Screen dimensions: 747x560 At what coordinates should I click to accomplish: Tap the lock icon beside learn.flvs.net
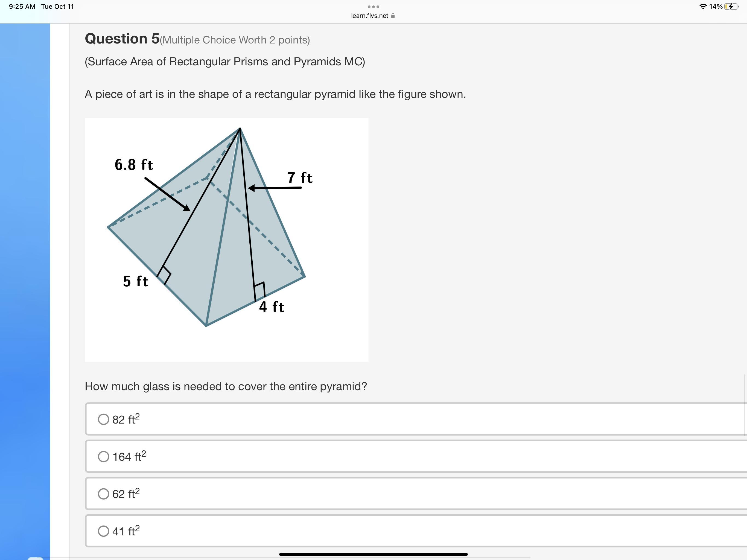tap(393, 16)
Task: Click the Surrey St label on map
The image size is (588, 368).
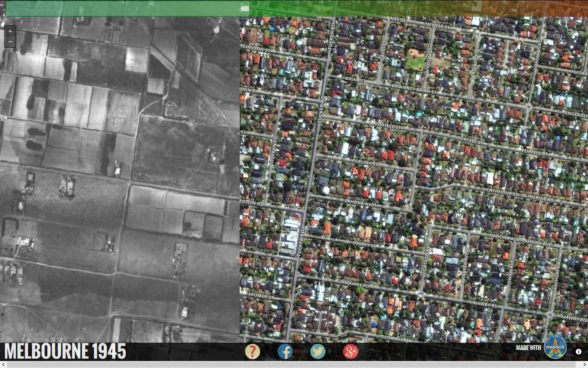Action: [x=364, y=245]
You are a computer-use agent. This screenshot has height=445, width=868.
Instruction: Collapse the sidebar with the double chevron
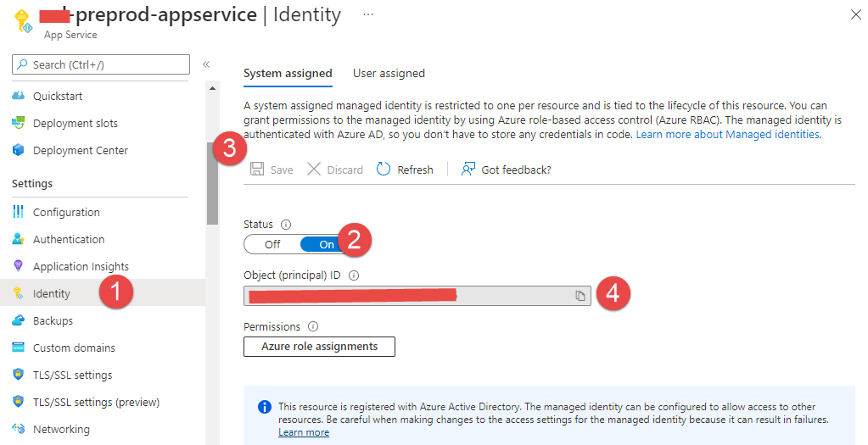tap(205, 64)
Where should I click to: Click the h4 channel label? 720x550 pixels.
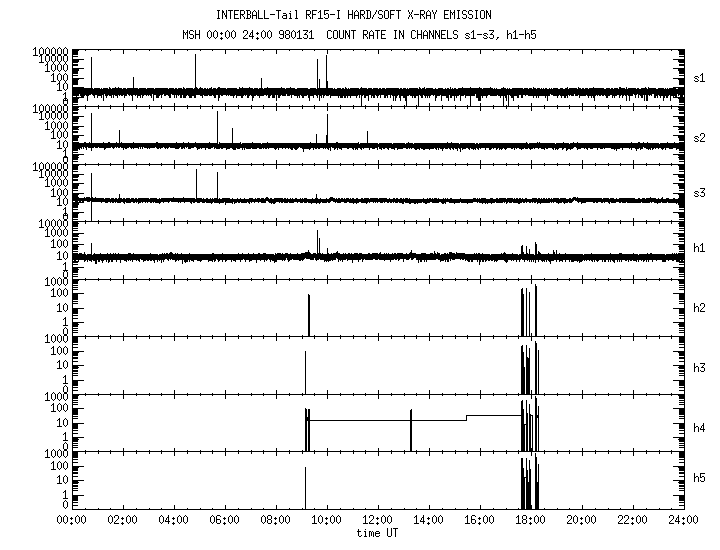(x=699, y=428)
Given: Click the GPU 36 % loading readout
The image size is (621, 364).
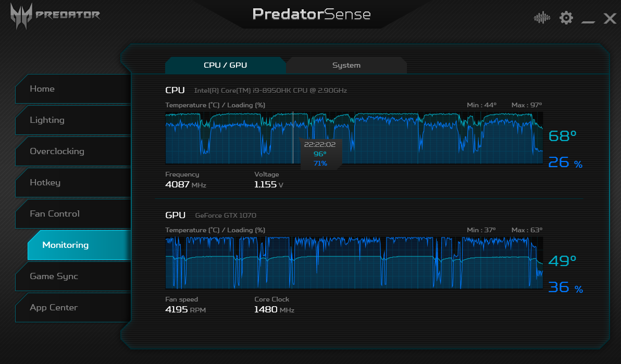Looking at the screenshot, I should coord(565,287).
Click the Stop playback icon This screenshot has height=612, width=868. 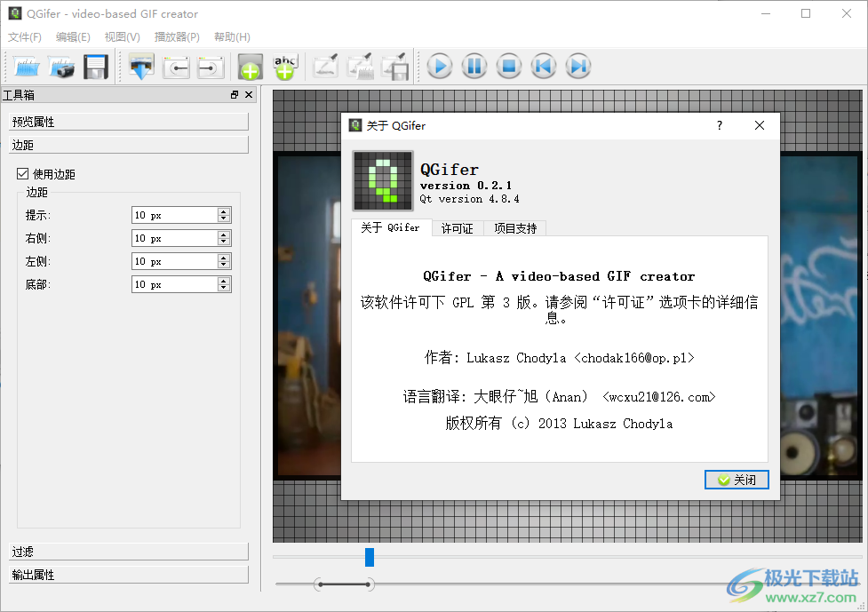coord(508,66)
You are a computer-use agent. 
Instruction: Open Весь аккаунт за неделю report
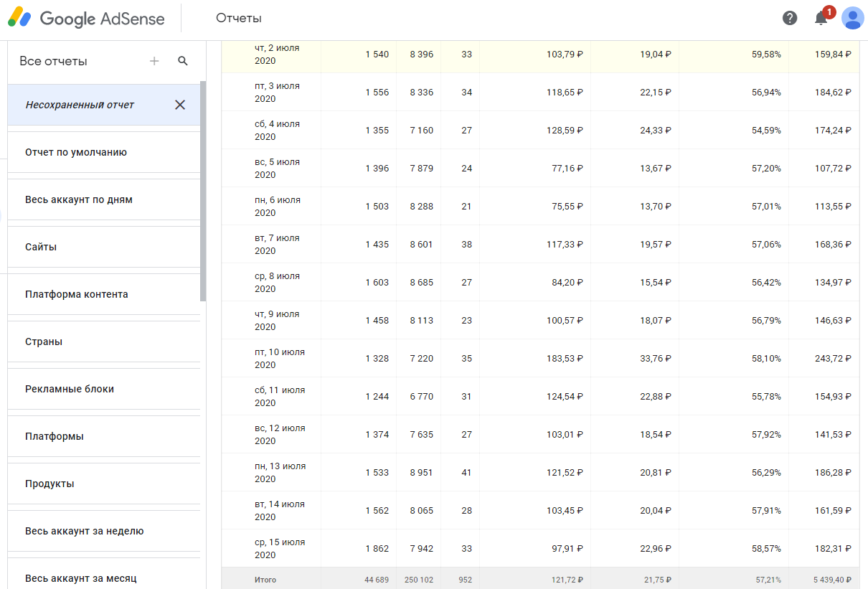[x=85, y=531]
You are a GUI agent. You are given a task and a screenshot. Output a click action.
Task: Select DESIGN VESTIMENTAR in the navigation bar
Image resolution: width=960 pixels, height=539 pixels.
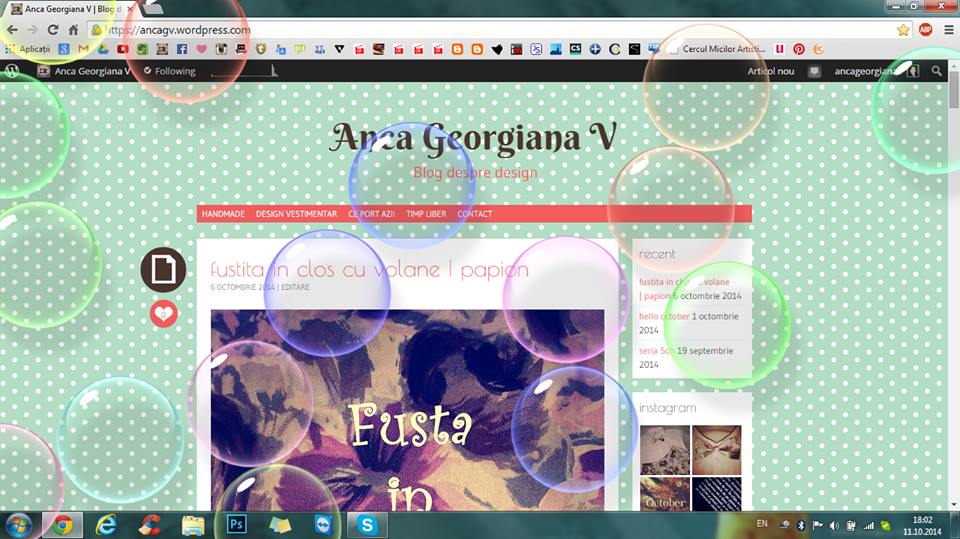point(296,214)
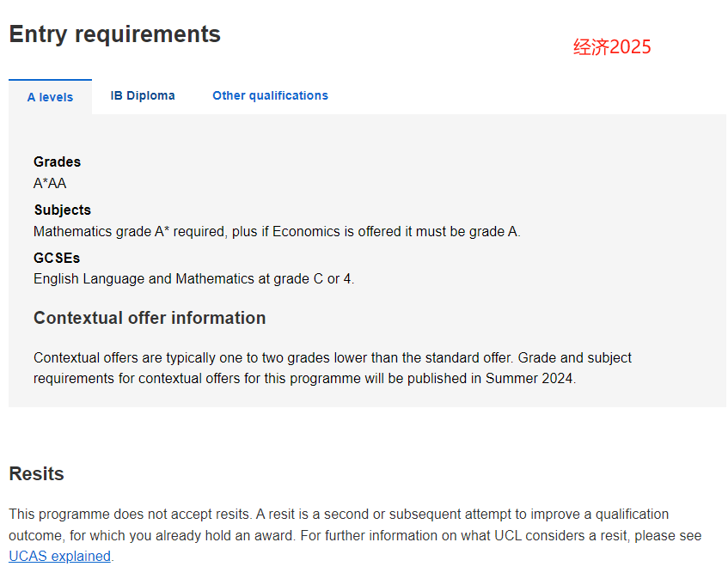This screenshot has width=728, height=585.
Task: Click 'This programme does not accept resits' sentence
Action: [x=131, y=514]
........
Instructions for the task: Lines from the one holding "Image resolution: width=960" down to the last line of the entries above must be retyped exactly, inclusive of both, with no pictures and nothing else.

Finished exercise:
Image resolution: width=960 pixels, height=539 pixels.
point(296,214)
This screenshot has width=728, height=585.
Task: Click 'This programme does not accept resits' sentence
Action: [x=131, y=514]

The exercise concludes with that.